Even some startups understand the power of publication. Why? Because when you attract people to your content, you are building an invaluable audience. In the past, traditional publishers would “monetise” this audience by selling advertising to brands that want to reach that audience. Now brands are nurturing their own audiences and will ultimately “monetise” when a proportion of that audience eventually become customers.
is a startup that’s doing just that. Described as an online community of women “sharing wisdom about money”, Craig Davis, one of the directors of Money Circle says: “It’s a place for personal stories and conversations that help our users make better financial decisions. Version 1.0 went ‘live’ just three weeks ago and there’s already a lot of interest in what we’re doing.”
It has already engaged the likes of high profile writers such as Catherine Deveny and Clementine Ford to contribute to the site. [Disclosure: the author of this post, Valerie Khoo, has also been engaged to contribute to the site. You can.]
This is an example of a brand understanding that its messages needs to resonate with the audience, thus they have engaged with experienced writers. Craig says: “These are women with strong points of view, an authentic voice and sizeable social media followings. They’re very comfortable writing in the first person which is important to us because money is such a personal and emotionally charged subject. Most financial institutions have made money dull and difficult to deal with … we’re trying to open it up and make it enjoyable.”
Is branded journalism set to boom?
Branded journalism is emerging as the legitimate version of the “content farms” that began proliferating over the past few years. As more people came online, digital marketers began to see the power of search engine optimisation and, in some cases, they created content merely to attract clicks via Google search. The result was a glut of poorly written (sometimes, unintelligible) articles and posts emanating from small and large business alike.
However, we’re now seeing a rationalisation in the landscape. Consumers are becoming savvier and will increasingly reject poor content and gravitate to quality.
In turn, brands and businesses have realised they need to pay for that level of quality. Trevor Young says: “According to a research study (by the Content Marketing Institute and the Association of Data-Driven Marketing and Advertising), spending on content marketing in Australia is set to increase by 61 per cent, with 12 per cent of respondents saying they will be ‘significantly increasing’ their budget this year.”
Trevor believes that one of the factors driving this growth is that people’s behaviour has changed. “We’re now more than happy to consume news and information from sources we trust other than traditional media – and we’re doing this from multiple devices – computers, tablets and smartphones.”
This means that brands will have to be careful in how they source content.
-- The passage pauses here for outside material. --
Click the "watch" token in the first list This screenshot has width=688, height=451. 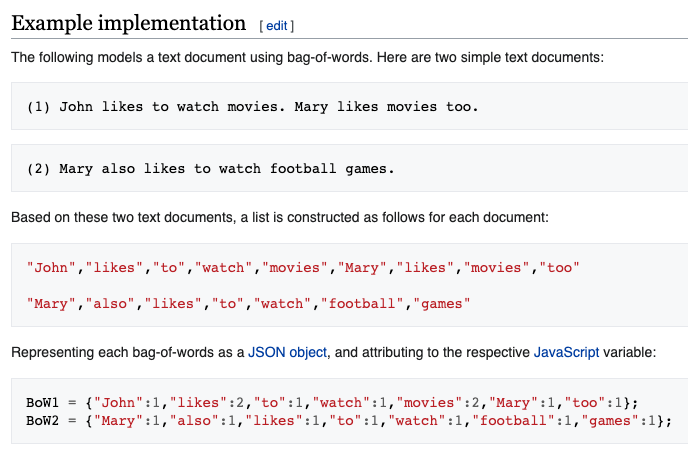(x=223, y=268)
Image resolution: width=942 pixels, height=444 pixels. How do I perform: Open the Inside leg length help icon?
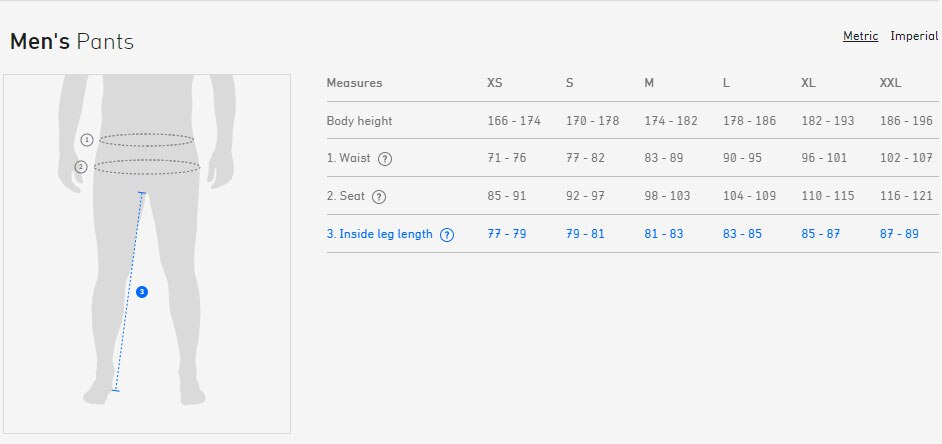[x=447, y=235]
Recently, some brands have created sites that rely on user-generated content to populate the site. These sites have called for articles, blogs and the like from members of their community. While this strategy is valid, in some cases it results in a site that lacks cohesion. These sites let quality content sit next to the dross, and readers will eventually get sick of wading through the dross in order to get to the good stuff.
Just as an the editor of a magazine makes editorial decisions on what will appeal to the readership of the publication, businesses that embrace a robust editorial policy will succeed in engaging with their audience far more than those who just let anyone publish on their site in the hopes of gaining more content.
Working in the branded journalism space will not appeal to everyone. However, as the media landscape evolves, it is certainly one of the new outlets now available to writers and journalists.